Serie: Costumbres Éticas (MANEJAR LA CRÍTICA)

¿Cómo manejar la crítica?

La crítica ocupa un lugar preponderante en este mundo de palabras y conversaciones presenciales y virtuales. Puesto que el quehacer humano es fundamentado en el análisis constante de información que luego finaliza en un veredicto a favor o en contra de aquello bajo consideración, nada ni nadie se escapa de la crítica.

La crítica es un examen, análisis, evaluación, opinión, o escrutinio que se hace de una persona, situación, idea, o propuesta; es necesaria e ineludible, porque permite llegar a conclusiones y ayuda en la toma de decisiones. El gran error es asumir que toda la crítica es dañina.

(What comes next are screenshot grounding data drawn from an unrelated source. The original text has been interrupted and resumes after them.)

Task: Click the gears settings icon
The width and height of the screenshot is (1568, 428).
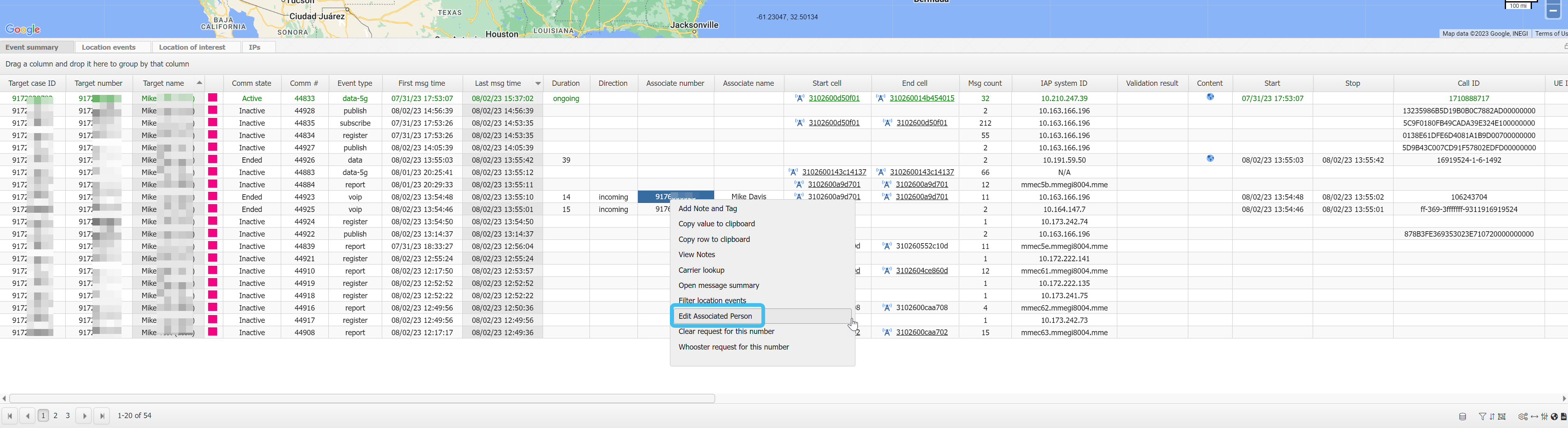Action: 1522,417
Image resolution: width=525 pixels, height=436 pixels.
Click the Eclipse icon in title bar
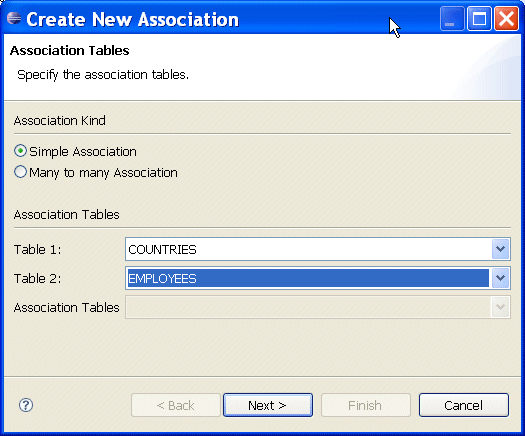pos(14,18)
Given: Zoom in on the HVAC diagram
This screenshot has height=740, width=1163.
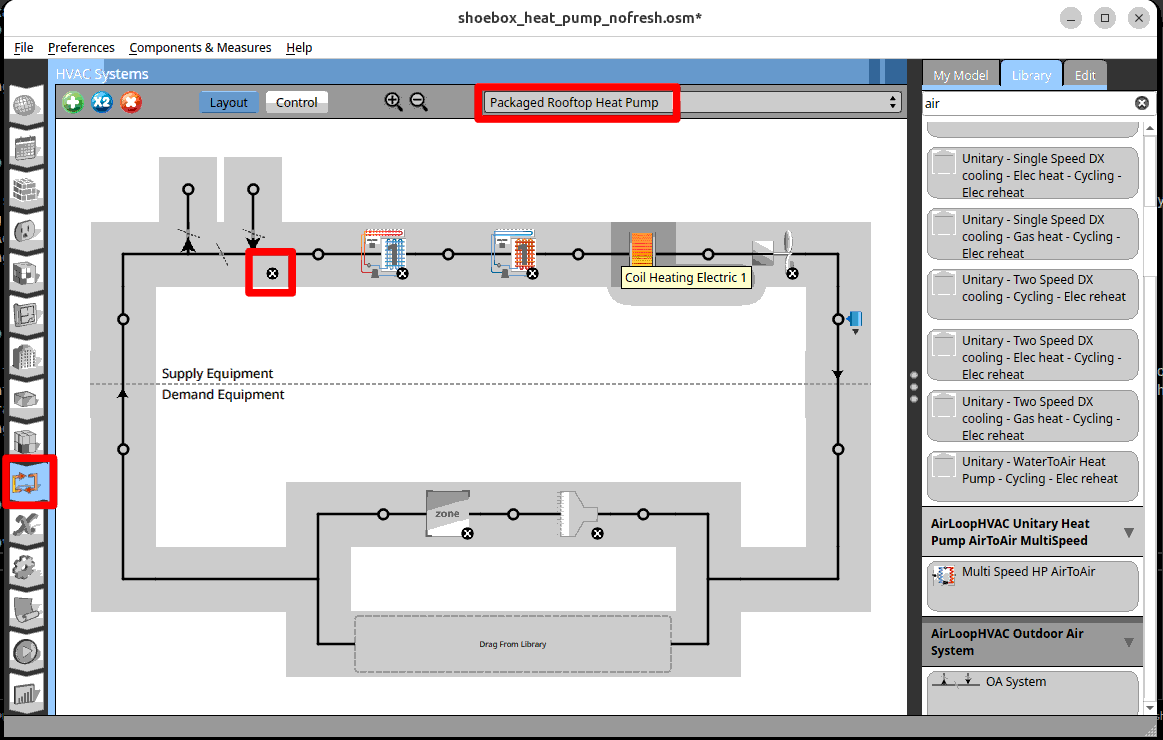Looking at the screenshot, I should click(x=393, y=101).
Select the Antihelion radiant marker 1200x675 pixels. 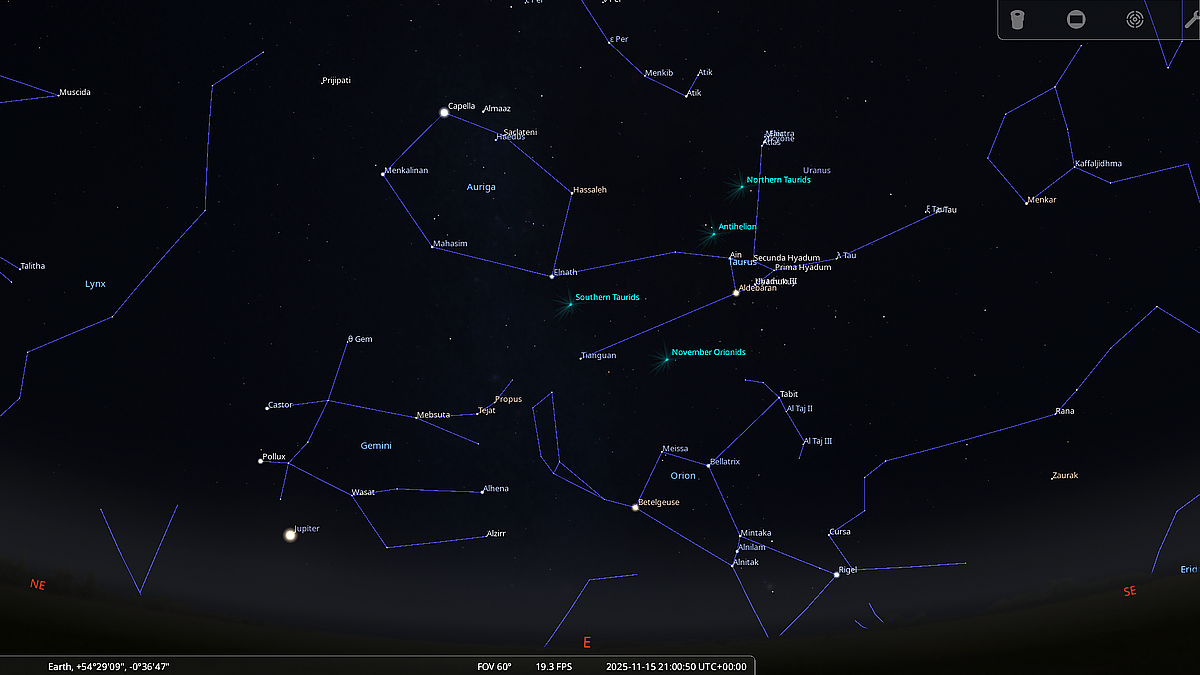click(x=713, y=233)
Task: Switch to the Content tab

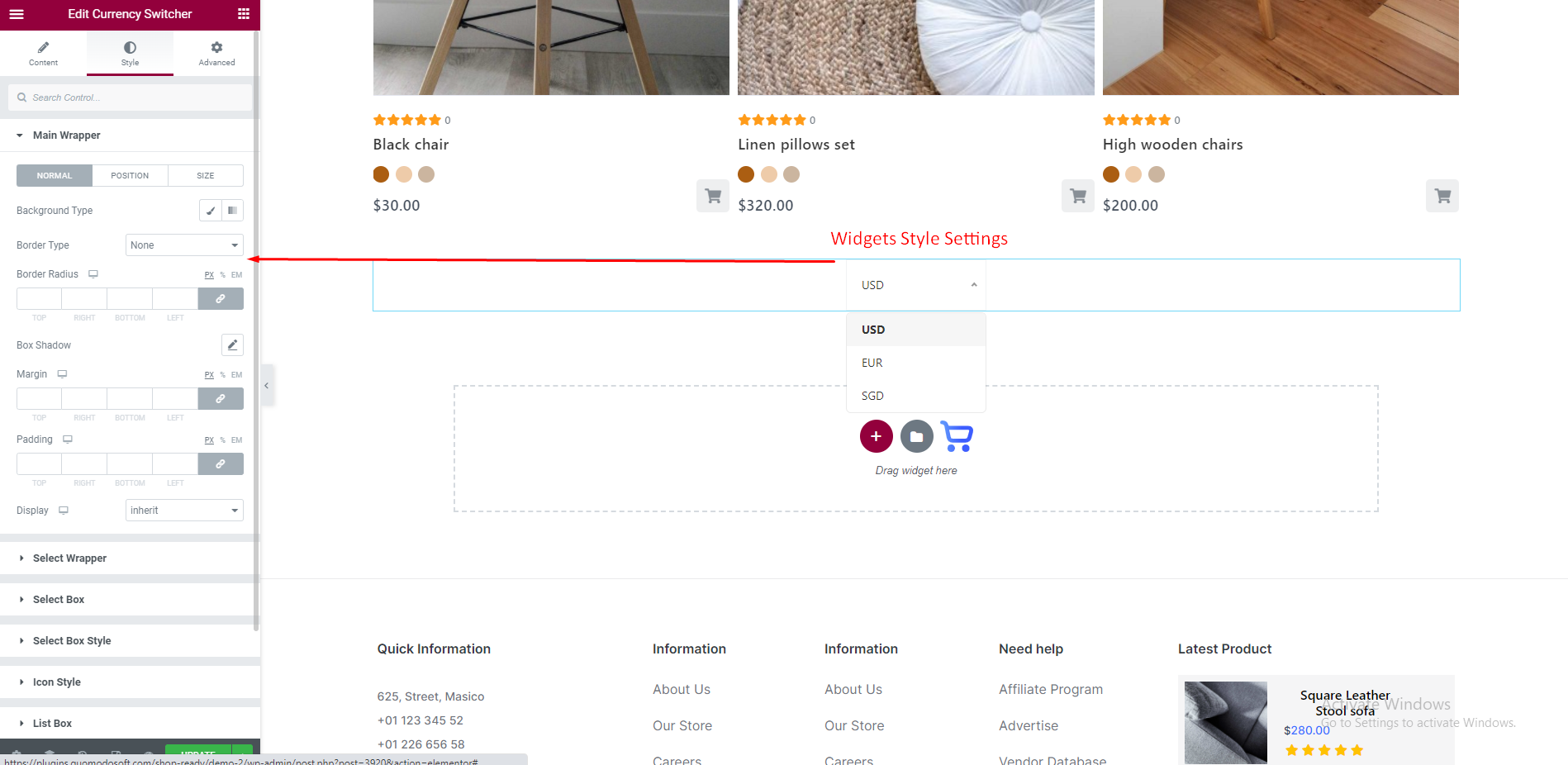Action: [43, 54]
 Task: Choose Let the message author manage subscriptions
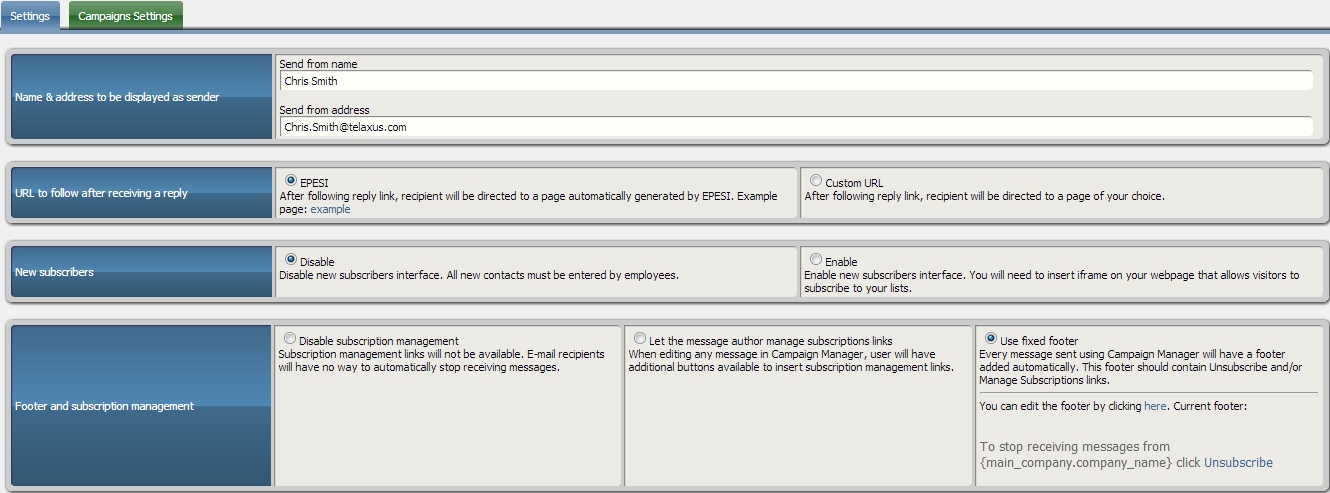(640, 339)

  1. Una crítica que resalta puntos negativos puede ser favorable si es expresada con gracia, sinceridad y bondad. Cuando la crítica se sustenta en los principios bíblicos y el amor al prójimo, fortalece nuestro discernimiento y lo conduce de una valoración subjetiva a una opinión objetiva, favorable y de bendición.
  2. La crítica objetiva o positiva es un instrumento mediante el cual se evalúa una situación con base en criterios contrastables, y cristianamente, validados por la Escritura. Mientras que la crítica subjetiva es la opinión que causa conflictos, pues se expresa con criterios particulares, carentes de objetividad, y que en consecuencia emite juicios arbitrarios, reprochables y mal intencionados.
  3. Es importante prestar atención al modo en que se maneja la crítica. La tendencia constante a juzgar a los demás, puede ser un indicativo de problemas espirituales, como incredulidad, envidia o celos. Por lo tanto, es imperativo crecer en la gracia y el conocimiento del Señor Jesucristo (2 Pedro 3:18) y confiar en la autoridad y suficiencia de la Palabra de Dios (1 Pedro 1:25).

El Señor ha comenzado una buena obra en cada uno de Sus hijos, y la irá perfeccionando hasta el día en que Él regrese (Filipenses 1:6) y por el poder de Dios que obra en nosotros, Él puede hacer mucho más de lo que jamás podríamos pedir o imaginar (Efesios 3:20).

El Señor nos respalda si demostramos respeto y humildad en el trato con los demás y nos ayuda a entender el mucho perdón que nosotros también necesitamos.